そして、そんな事をしでかす不埒者の卑劣さを。
ボクは誓った。
「許すまじ。盗撮魔!!」
――追伸――
後になって思ったけど、あの盗撮画像、何でもっとちゃんと見なかったのだろう。特に香純ちゃんのパンツ。裏サイトのアドレス、聞いておけばよかった。
タイトルについて雑感的な(1)
連載再開に伴いタイトルを変えました。ということで、タイトルをお題に後書きをば。
周りを見渡しますと皆さん、きらりと光るセンスの持ち主ですよねー。どれも思わず興味をそそられる魅力的なタイトルです。

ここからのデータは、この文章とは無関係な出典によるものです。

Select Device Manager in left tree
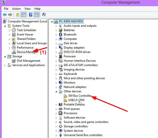Screen dimensions: 158x138 (x=27, y=52)
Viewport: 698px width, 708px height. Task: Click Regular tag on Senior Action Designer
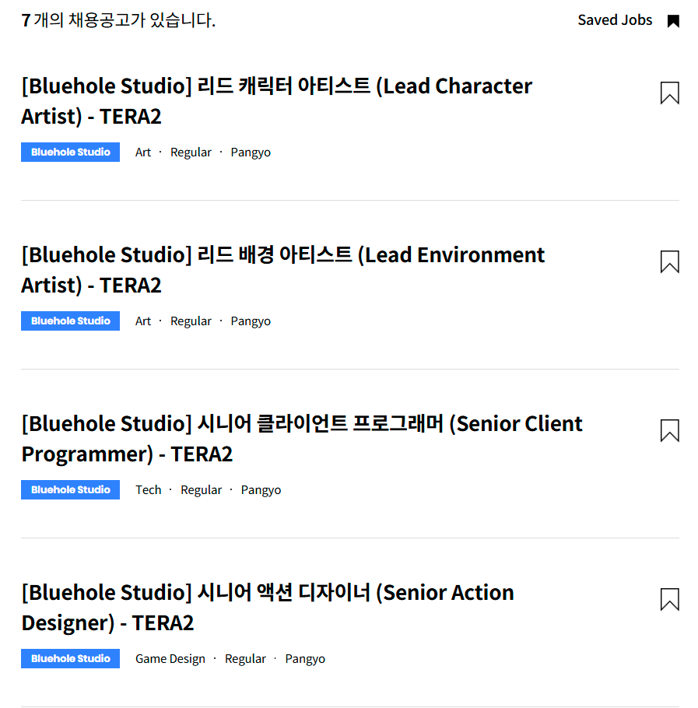pyautogui.click(x=245, y=659)
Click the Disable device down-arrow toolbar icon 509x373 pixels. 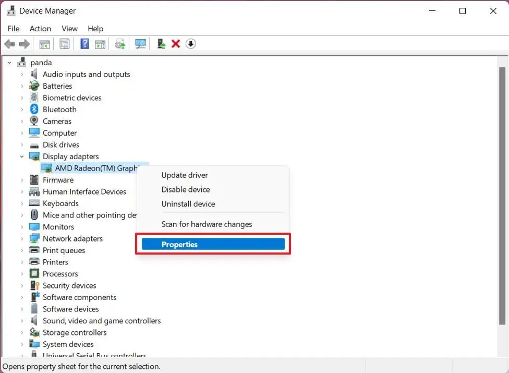point(191,43)
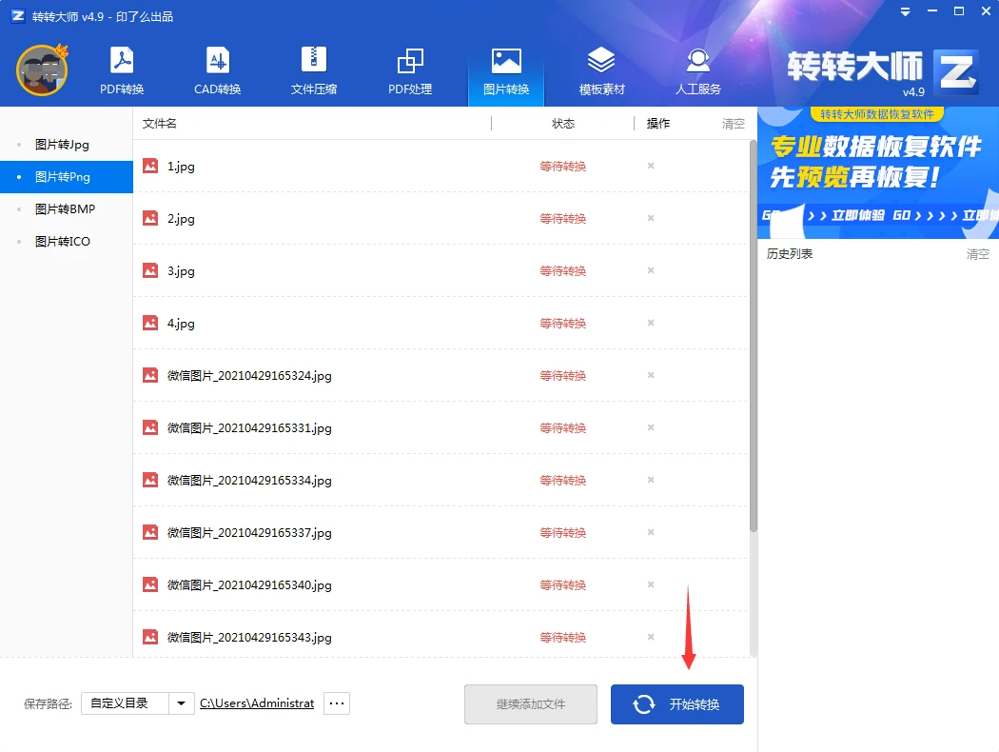Click the C:\Users\Administrat path link
The image size is (999, 752).
[x=257, y=703]
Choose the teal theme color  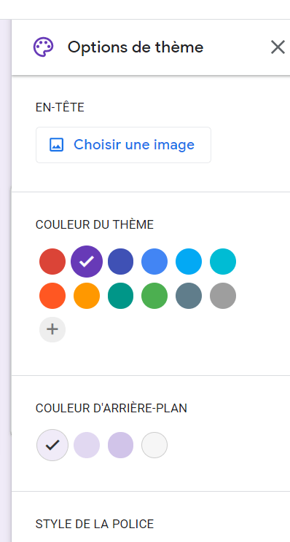pos(120,296)
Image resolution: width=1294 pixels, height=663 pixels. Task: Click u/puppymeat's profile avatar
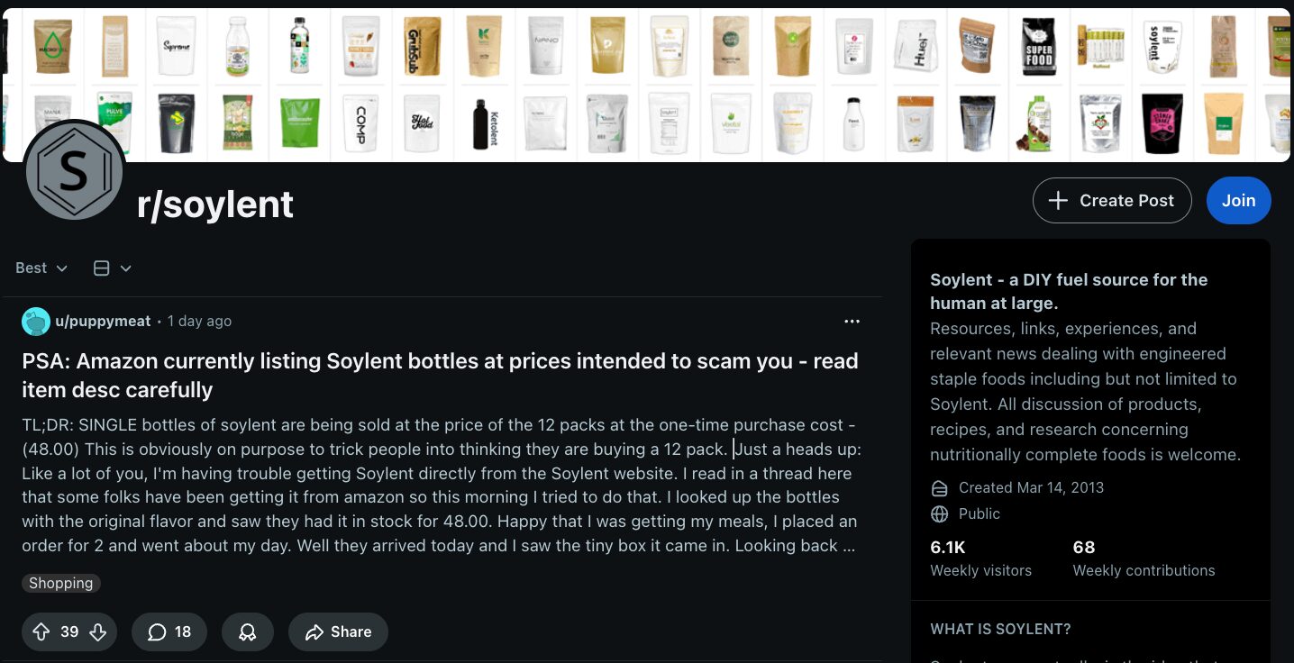35,321
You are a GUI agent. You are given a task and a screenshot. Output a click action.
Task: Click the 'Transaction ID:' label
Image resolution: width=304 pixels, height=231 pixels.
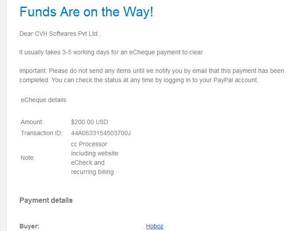[41, 133]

一方の私はまるで駄目でして…いや、本当に難しい。もうちょっと良くしようと悩み考えたのですが、名案が思い浮かぶはずも無く…結局は至極無難な新タイトルとなりました。
ということで、この場を借り、没タイトル案をつらつらと書き連ねようと思います。
「仮初の衣装を纏いし君と僕と…」
執筆開始当初のタイトル。いわゆるセカイ系? 実際の内容とまるでマッチしていないのでボツ(実は多少未練あり)。
「キミとボクとで魔法少女!」
うわ、一番やっちゃ駄目なやつ。痛々し過ぎてボツ。
「魔法なんてある訳無いじゃないですか!」
作中の台詞から。ありきたり過ぎるというか、絶対存在するよねこのタイトル?というか、インパクト無さ過ぎでボツ。